Task details
Once the line with "The width and" is found, write it out along with each later line exactly, through the end of the entries, skipping every picture.

Given records

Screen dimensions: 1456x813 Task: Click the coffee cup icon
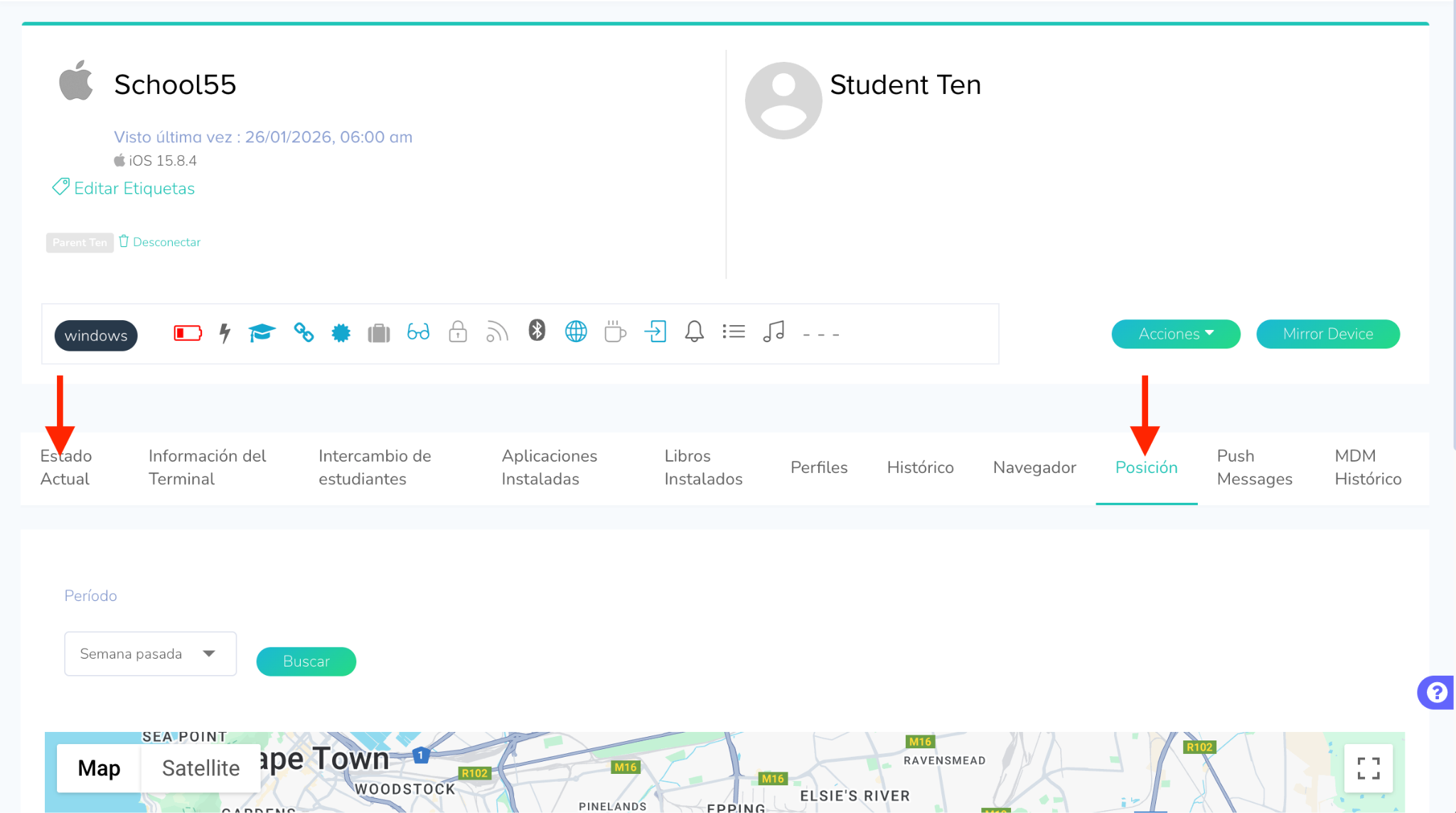(615, 332)
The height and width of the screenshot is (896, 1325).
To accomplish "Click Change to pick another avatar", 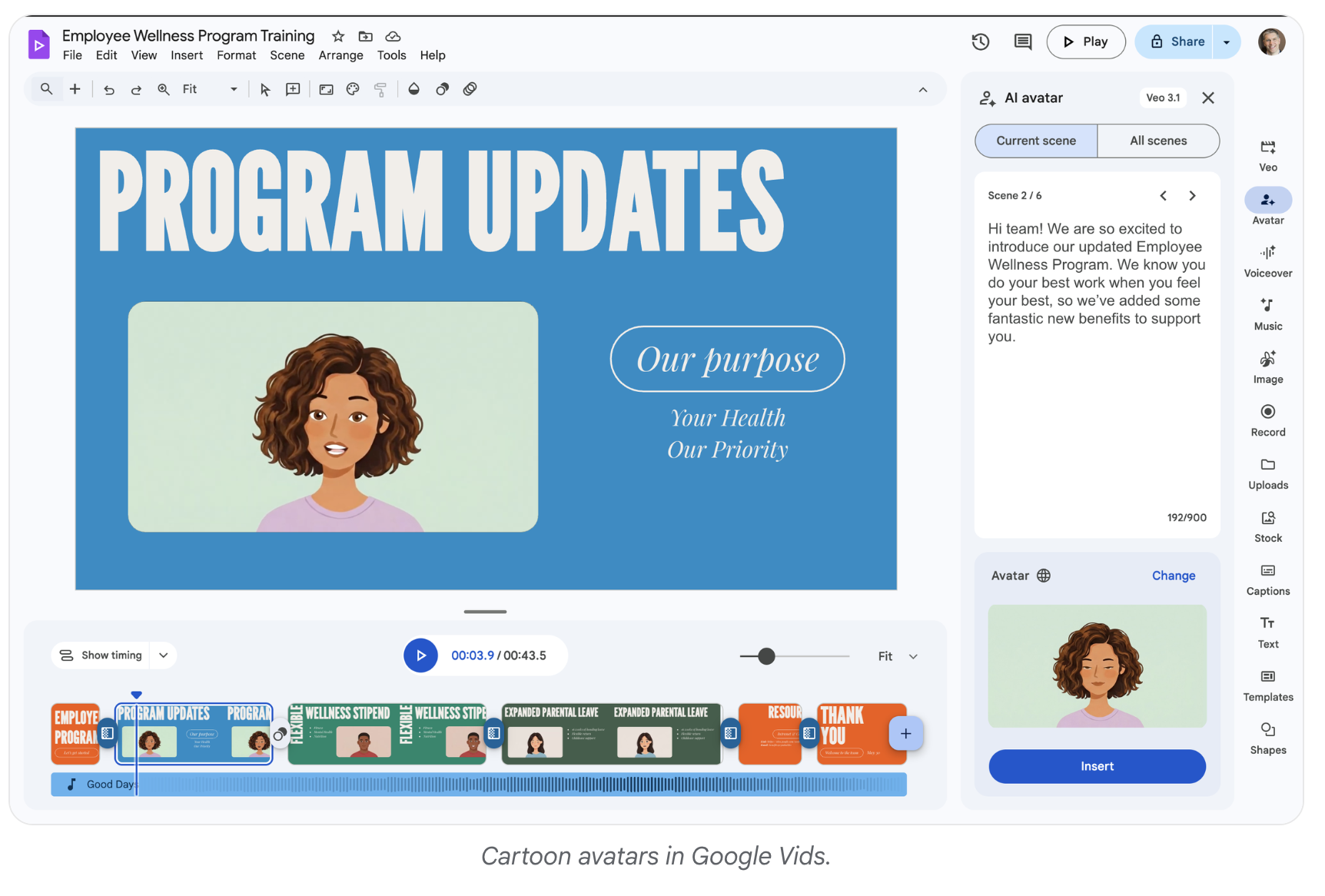I will pyautogui.click(x=1173, y=575).
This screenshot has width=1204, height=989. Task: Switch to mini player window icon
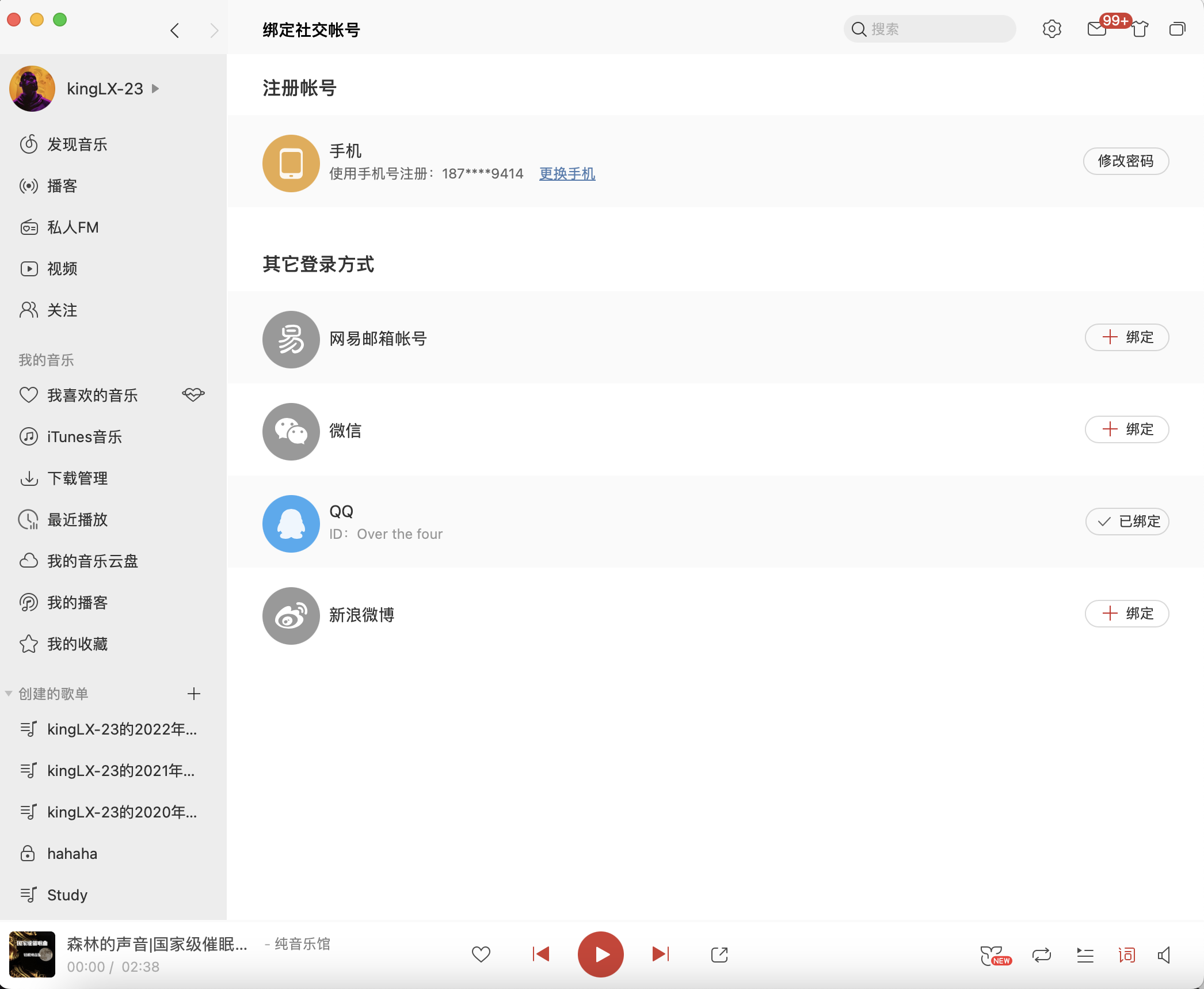(x=1177, y=29)
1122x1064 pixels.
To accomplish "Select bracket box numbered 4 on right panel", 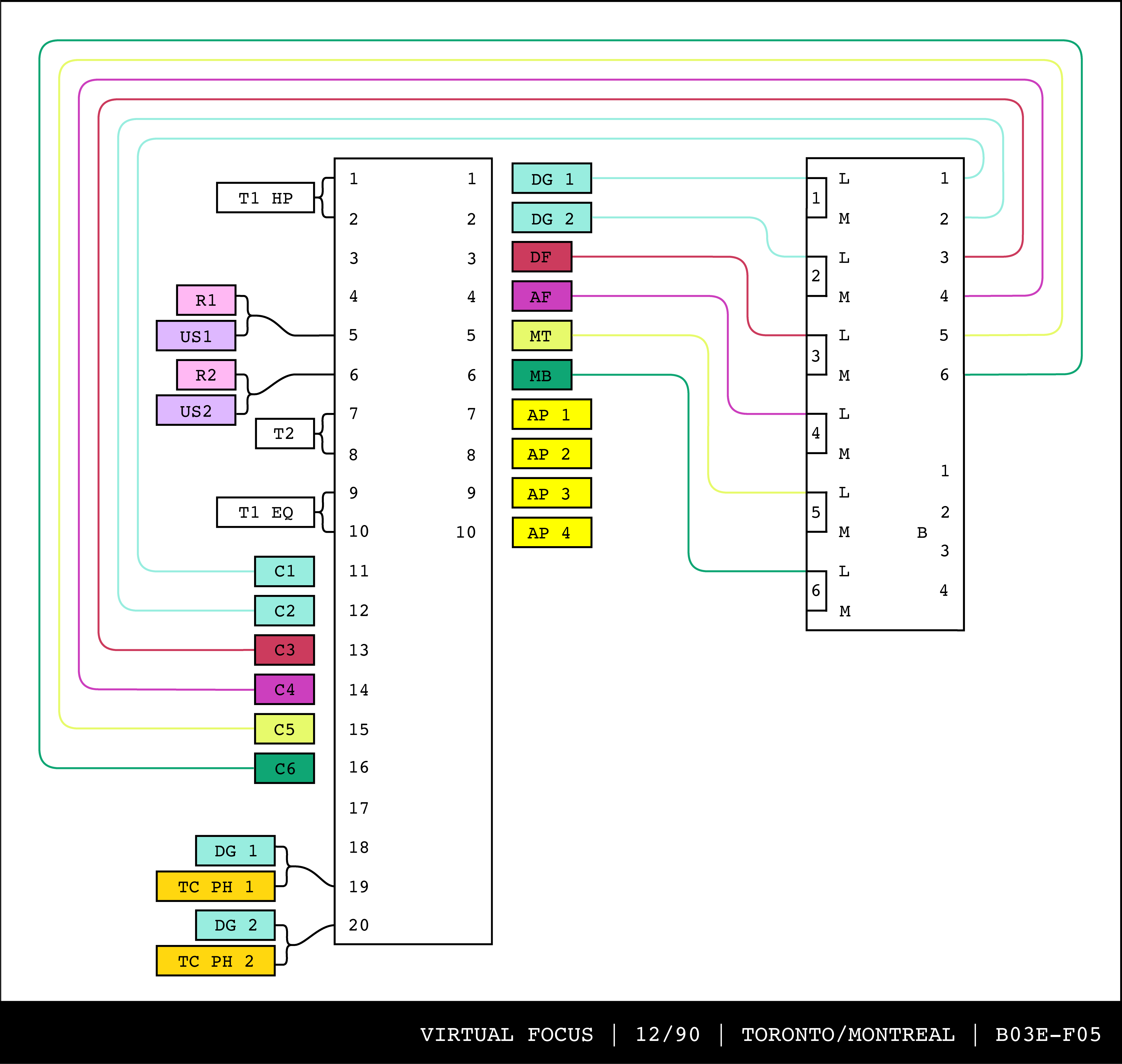I will 816,433.
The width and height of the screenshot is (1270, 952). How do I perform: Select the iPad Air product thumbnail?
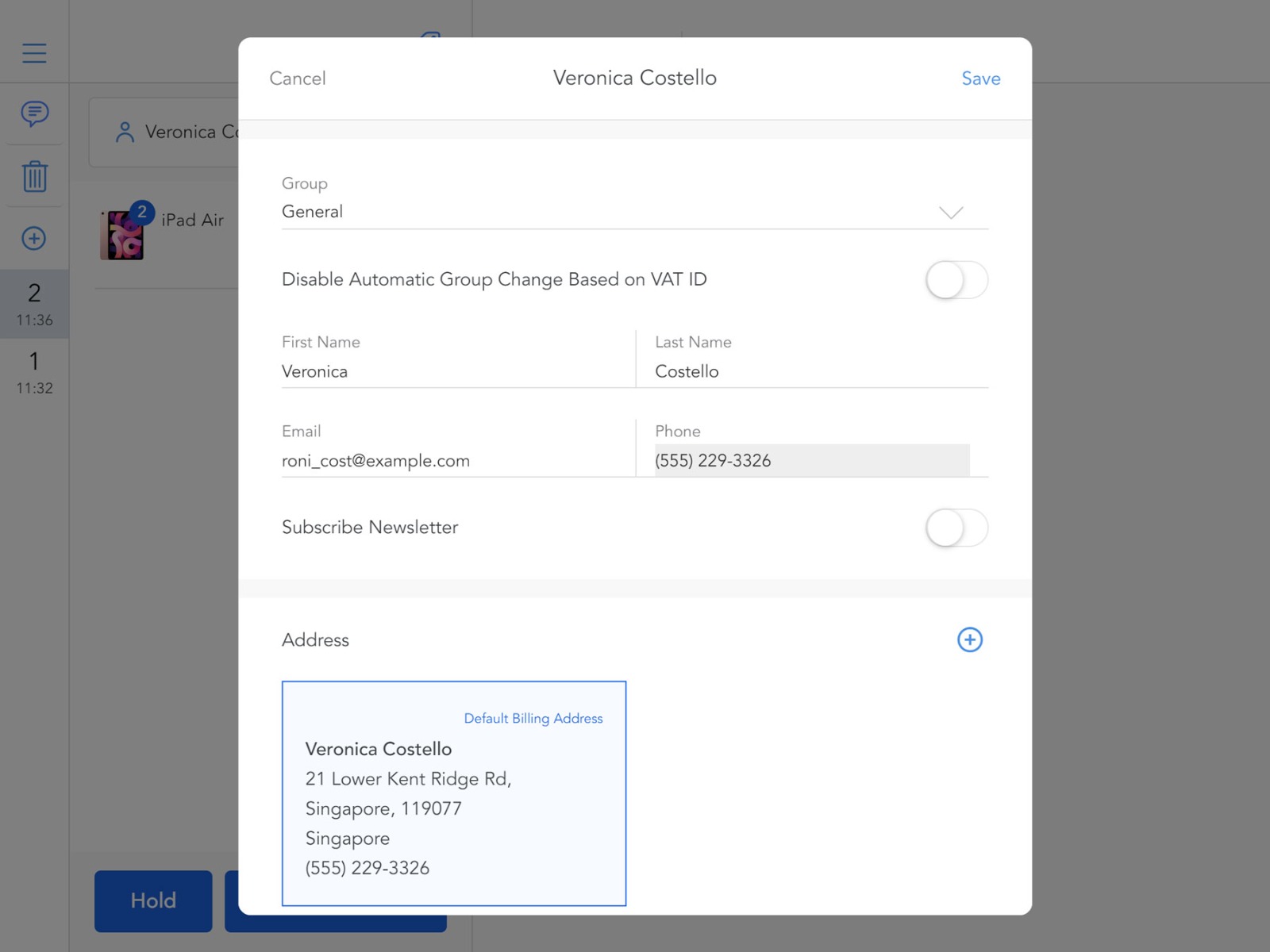click(121, 234)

Answer to the exercise
The width and height of the screenshot is (1270, 952). How do I perform: Select the iPad Air product thumbnail?
click(121, 234)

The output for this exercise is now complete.